Five qualities that annoy your friends, but will make you a great editor
Reference & Education → Language
- Author Amanda Wood
- Published July 6, 2017
- Word count 454
The world doesn’t like having it’s grammar corrected. ("Its", you say? What’s the bloody difference, you got the message, right?)
If you’re like most language geeks, you’ve been called a Grammar Nazi, banned from forums for pointing out too many language errors, and maybe even compared to Sheldon Cooper.
But here’s the good news – when people need to write that super-impressive job application or essay, you’re going to be everybody’s new best friend (and proofreader).
So this is the test of your talent – have you annoyed your friends by doing all of the five things below? If you have, whip out that red pencil and put on your best intellectual frown – you’re a born editor!
- Correcting people’s grammar instead of responding to what they’re saying.
People get seriously mad when they send you a text message and get your proofreading services instead of a reply. But one day, there going to love you for knowing their’s a mistake in they’re sentences.
The five habits of highly effective grammar nazis. Habit one: Correcting people’s grammar instead of responding to what they’re saying.
- Pointing out language errors in rather inappropriate situations.
If the author of Roses are Red had written the world’s most famous love poem for a language geek…
"Thanks for the love poem, but violets aren’t really blue. They’re, um, violet. Hence the name."
Well, the poet might have ended up writing a much better poem – but about unrequited love!
- Being way too exact. To be precise, we mean being extremely and often excessively meticulous and detailed.
This is why people might compare you to Sheldon Cooper – you want words to say very exactly what they mean, or mean very exactly what they say (we can’t figure out which of the two is more very exact).
- Correcting errors in public places.
Watching you in action as a grammar policeman or policewoman can be embarrassing for some people, particularly when championing the cause of good language involves
- Making people uncomfortable by being extremely well-spoken all the time.
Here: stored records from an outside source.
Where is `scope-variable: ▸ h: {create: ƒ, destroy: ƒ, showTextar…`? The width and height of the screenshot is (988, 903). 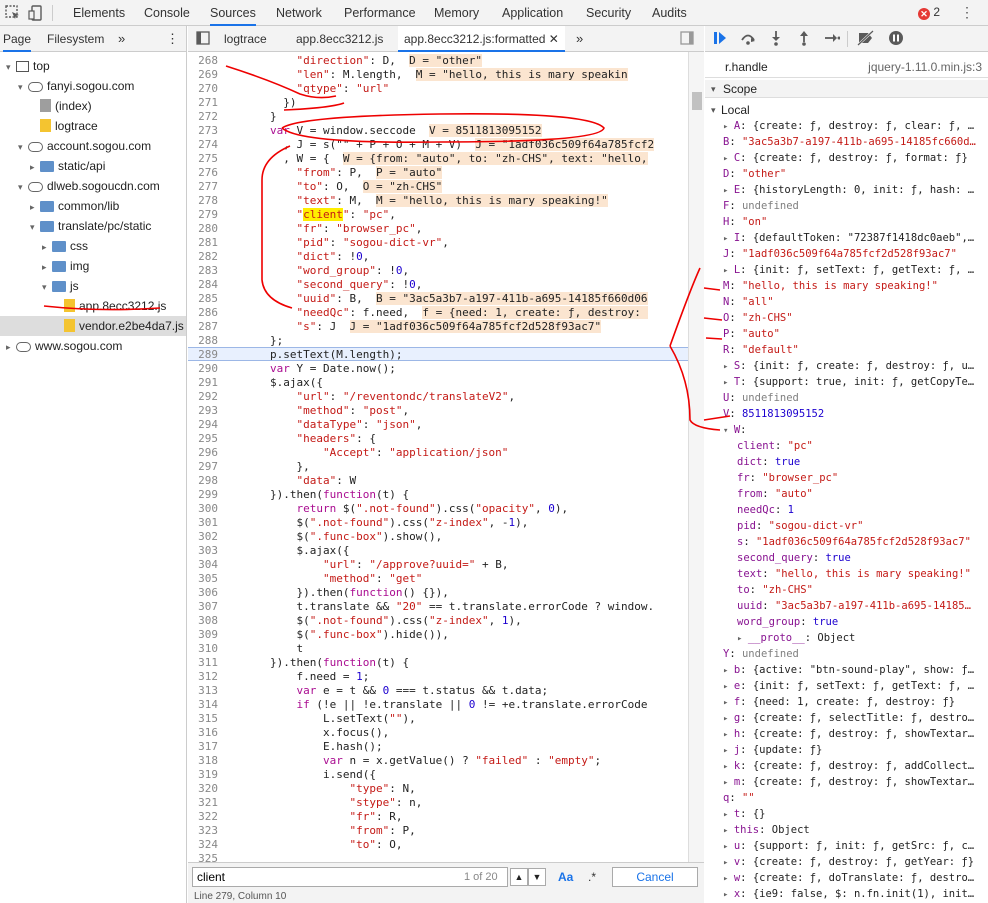 scope-variable: ▸ h: {create: ƒ, destroy: ƒ, showTextar… is located at coordinates (856, 734).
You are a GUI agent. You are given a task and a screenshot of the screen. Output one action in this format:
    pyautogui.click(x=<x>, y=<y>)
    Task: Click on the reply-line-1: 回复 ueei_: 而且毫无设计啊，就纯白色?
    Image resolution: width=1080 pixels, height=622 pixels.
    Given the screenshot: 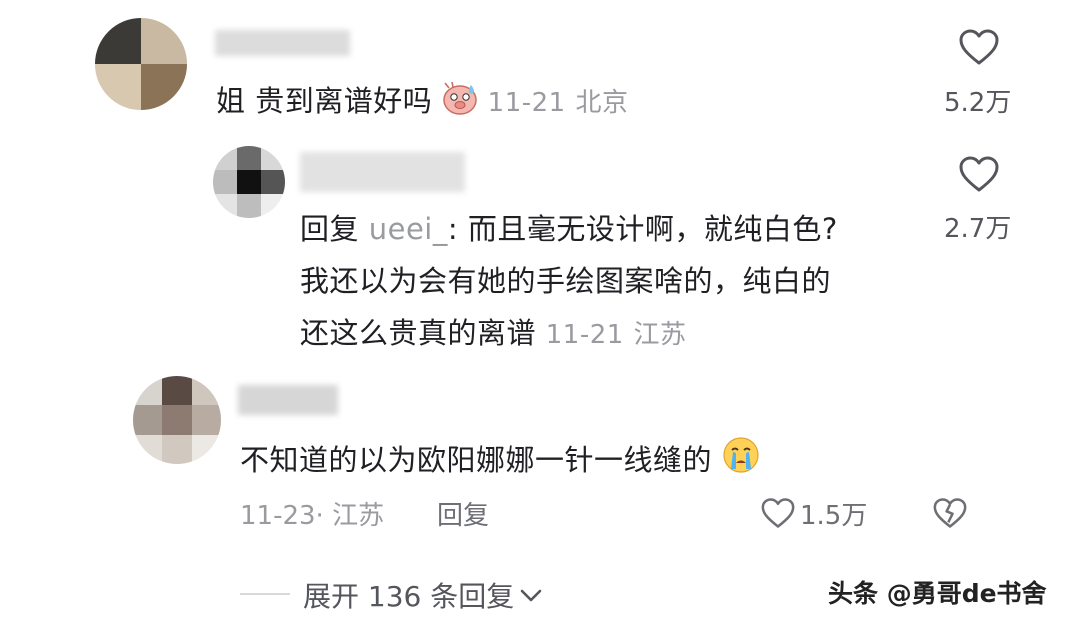 What is the action you would take?
    pyautogui.click(x=569, y=229)
    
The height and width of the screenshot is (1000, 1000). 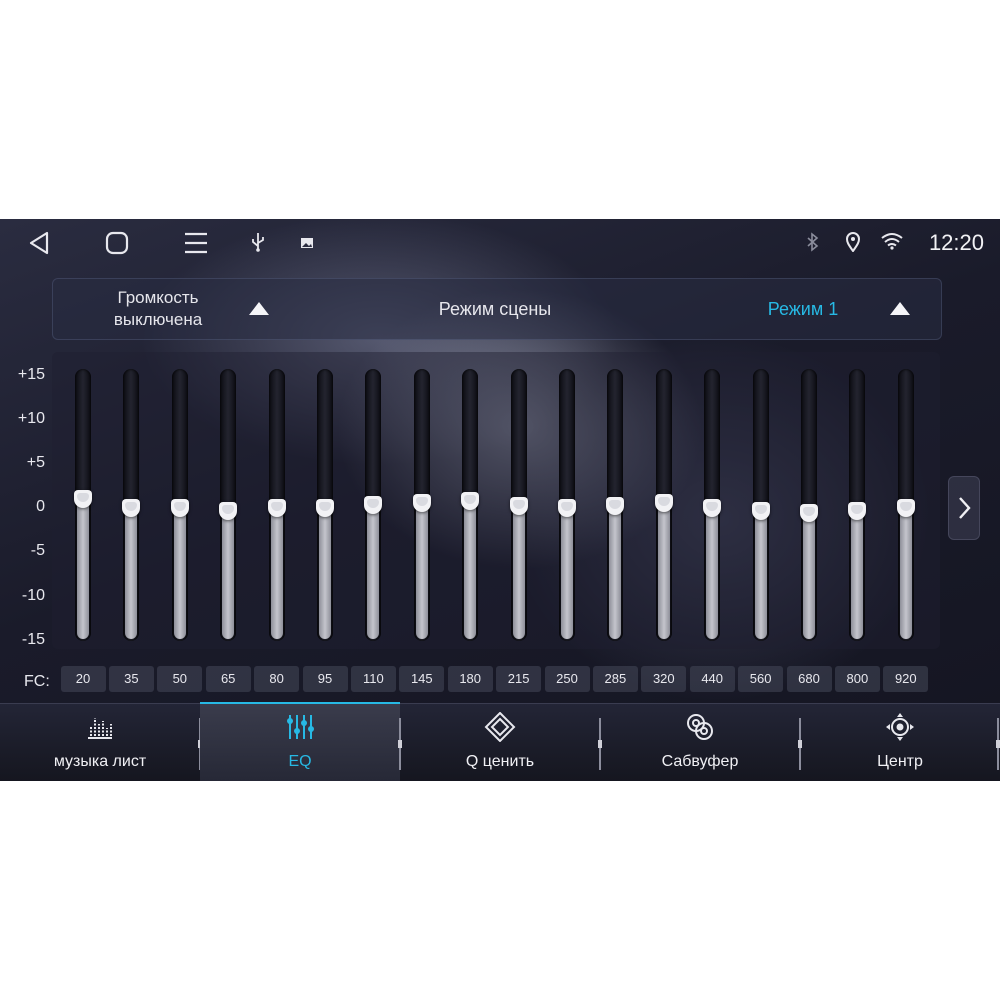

Being well-spoken is a huge asset when you’re editing or proofreading people’s important documents, but it’s likely to annoy your friends if you do it all the time. Doing it all the time includes telling jokes like:
– Knock, knock.
– Who’s there?
– To.
– To who?
– No, to whom.
And now, potential great editors, here is the final and ultimate test of your grammar geekhood. If you laugh within three seconds of reading the line below, PaperTrue welcomes your résumé.
What do you get when you cross a joke with a rhetorical question?